[EXERCISE TEXT]
SYDNEY (Reuters) – Beijing has ramped up its diplomatic push into the Pacific, pledging coronavirus aid and medical advice, although its efforts are being impeded as islands close borders to stop the spread of the disease from hotspots including China.
Chinese embassies have held cheque presentation ceremonies in multiple Pacific islands, after Beijing pledged to provide $1.9 million for testing kits and protective equipment this week.
“This is a global effort by China to change the perception of early January that China was the source of the virus, to China is the source of the solution,” said Richard McGregor, senior fellow with Australian foreign policy think tank the Lowy Institute.
“If their system is mobilized to not just sending these materials to New York and Italy but even tiny countries, it gives you a sense of how galvanized they are to use this moment to build China’s reputation.”
The Pacific islands have grown as a strategic priority for China and the United States and its allies, including Australia, who are keen to lock in relationships with countries that control strategic waterways between the Americas and Asia.
Australia is the region’s biggest aid donor but Pacific islands have turned to China in recent years for budget assistance.
A World Health Organization (WHO) spokeswoman said New Caledonia, French Polynesia, Fiji and Guam can test for COVID-19, but other countries need to send specimens to Australia, New Zealand or the United States for testing.
China’s ambassador to Papua New Guinea (PNG), Xue Bing, said 2,000 testing kits, face masks and goggles were ready to be shipped from China, although flight restrictions prevented their delivery, PNG’s Post Courier newspaper reported.
PNG’s health minister Jelta Wong told Reuters: “If China sends it down we will receive it.”
“We have not opened our borders as yet and we won’t open until we are sure we have protocols in place,” Wong said.
PNG, with one confirmed case of COVID-19, tests at a local medical institute using two machines donated by Australia, he said.
“We only have aid coming from Australia,” said Wong.

[SUPPLIED INFORMATION]
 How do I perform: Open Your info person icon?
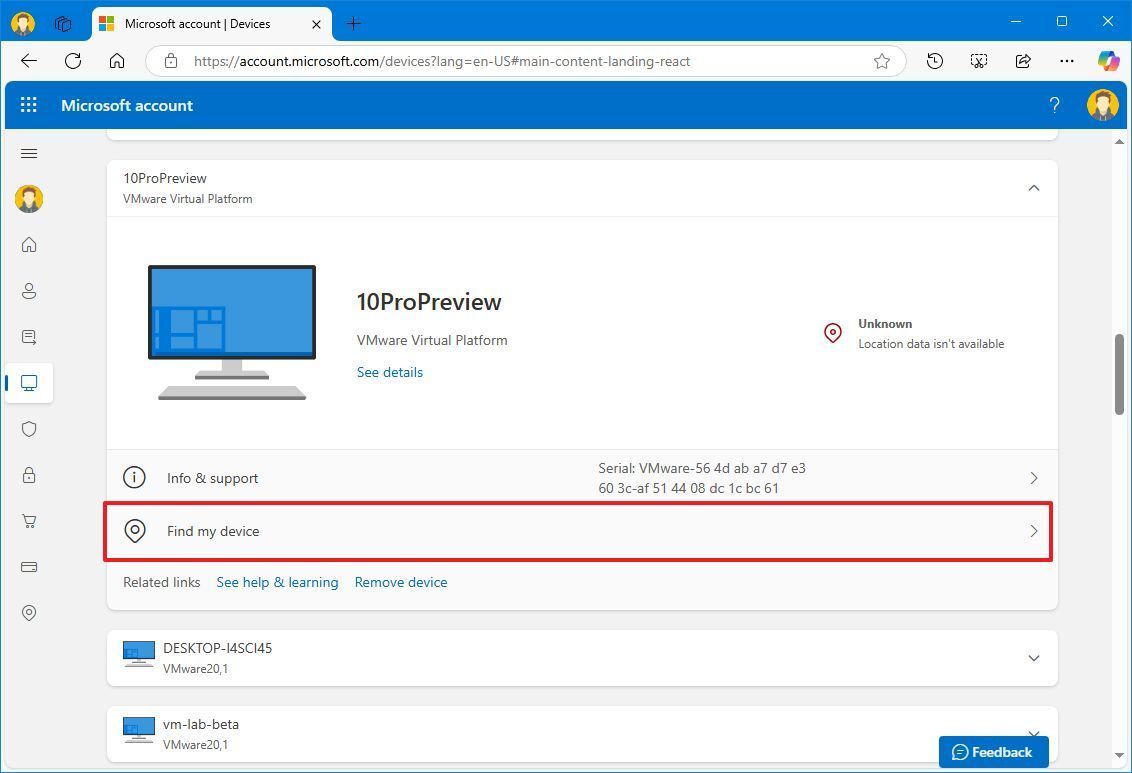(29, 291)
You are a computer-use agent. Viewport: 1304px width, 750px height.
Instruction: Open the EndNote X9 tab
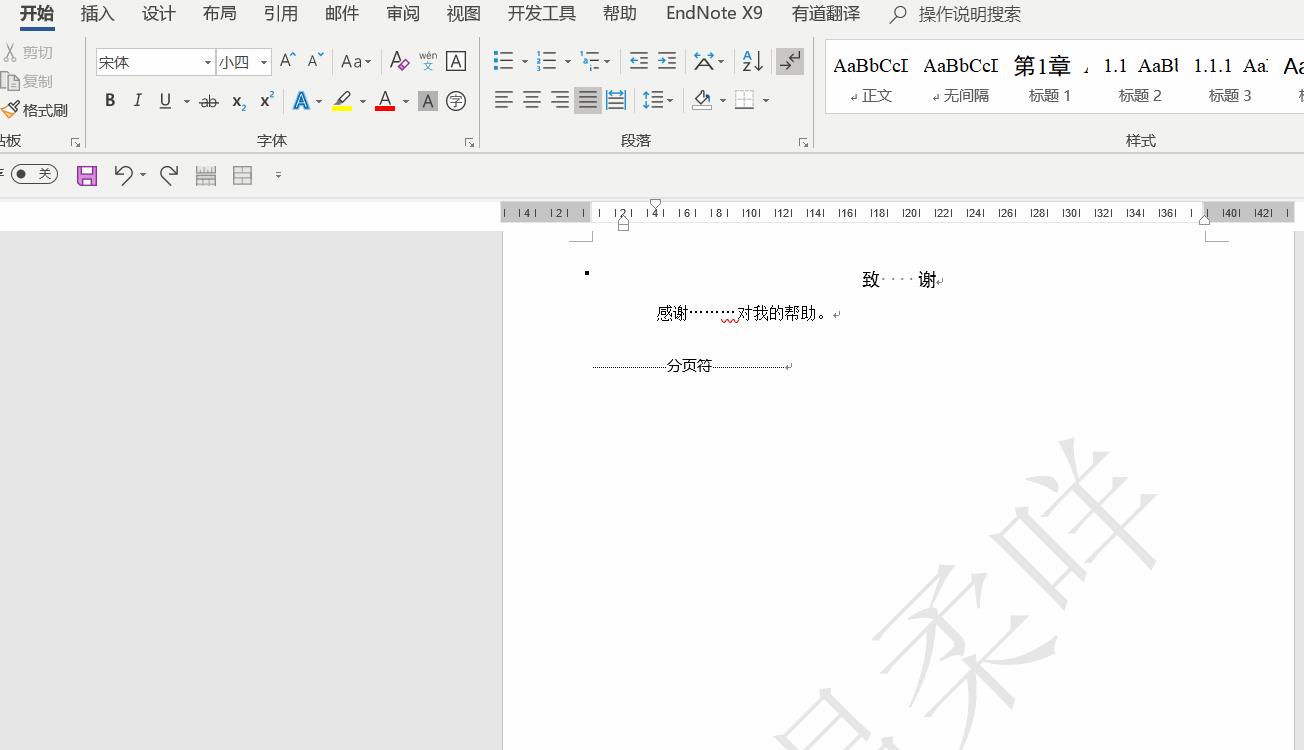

[WHAT TO WORK ON]
A – In the article on China's coronavirus aid to the Pacific islands, how much did Beijing pledge for testing kits and protective equipment?
B – Write the next part of the article on China's coronavirus aid to the Pacific islands, picking up after its final sentence.

[YOUR RESPONSES]
A – $1.9 million

B –
The Solomon Islands, which switched diplomatic recognition from Taiwan to Beijing last year, said it received $300,000 from China and was advised by the Chinese embassy in Honiara to buy equipment from the Beijing Genomics Institution.
The office of Solomon Islands Prime Minister Manasseh Sogavare said it was trying to charter a flight from French Polynesia to China to return with medical supplies.
The Chinese embassy had also organized for a ship from Guangdong to carry several thousand face masks and protective suits donated by Guangdong province.
The secretary of Kiribati’s ministry of health and medical services, Kaaro Neeti, told Reuters the island was unable to test for COVID-19 but a Chinese donation “is in the pipeline”.
China has also offered test kits and medical supplies to Vanuatu, Tonga and French Polynesia.
McGregor, from the Lowy Institute, said China’s capacity to organize a teleconference for health officials from 10 Pacific nations on March 10 with Chinese medical experts in Beijing was “astounding” and the Australian government would be concerned its aid effort was being surpassed by China.
“If they are sending much-needed equipment it is a good thing, but it also has a geopolitical aspect.”
Australia will redirect its existing aid budget for the Pacific to focus on COVID-19, and keep essential aid workers in Pacific countries, an official said.
At a G20 leaders video conference last week, Australian Prime Minister Scott Morrison urged other nations to contribute to the Pacific.
China’s Foreign Ministry didn’t immediately respond to questions.